Livre/ Drive-in & Grindhouse cinema par Régis Dubois : critique

Publié par Jacques Demange le 11 mars 2017

Résumé : L’ouvrage s’intéresse aux films d’exploitation diffusés dans les drive-in et les grindhouse au cours des années 1950 et 1960 aux États-Unis. En France il n’existe pas de traduction précise pour évoquer ce cinéma. Relativement peu de films d’exploitation ont été diffusés dans l’Hexagone au moment de leur sortie (en particulier ceux des années 1950 et 1960), et si c’était le cas, ils n’étaient pas considérés comme tels. Il semble aussi hasardeux de limiter cette cinématographie à la seule période post-1950, qui correspond à leur âge d’or, étant donné que plusieurs jalons du cinéma d’exploitation remontent aux années 1930 et même au-delà.
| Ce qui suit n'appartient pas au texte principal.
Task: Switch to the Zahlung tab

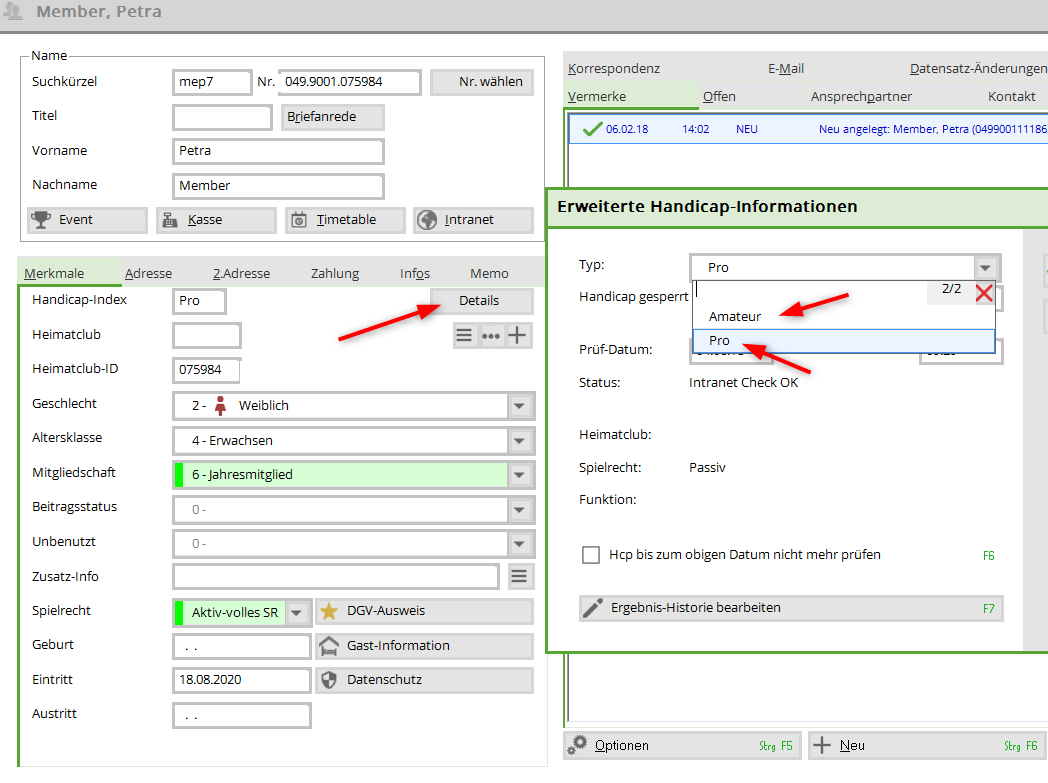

Il est pareillement compliqué d’en limiter le corpus à la seule production nord-américaine puisque nombre de films d’exploitation proviennent d’autres pays (Philippines, Mexique, Italie…). Quant à parler de « genre », l’exercice semble plus que jamais périlleux tant ces productions empruntent à tous les univers, du film d’horreur à la science-fiction en passant par le drame social et la parodie.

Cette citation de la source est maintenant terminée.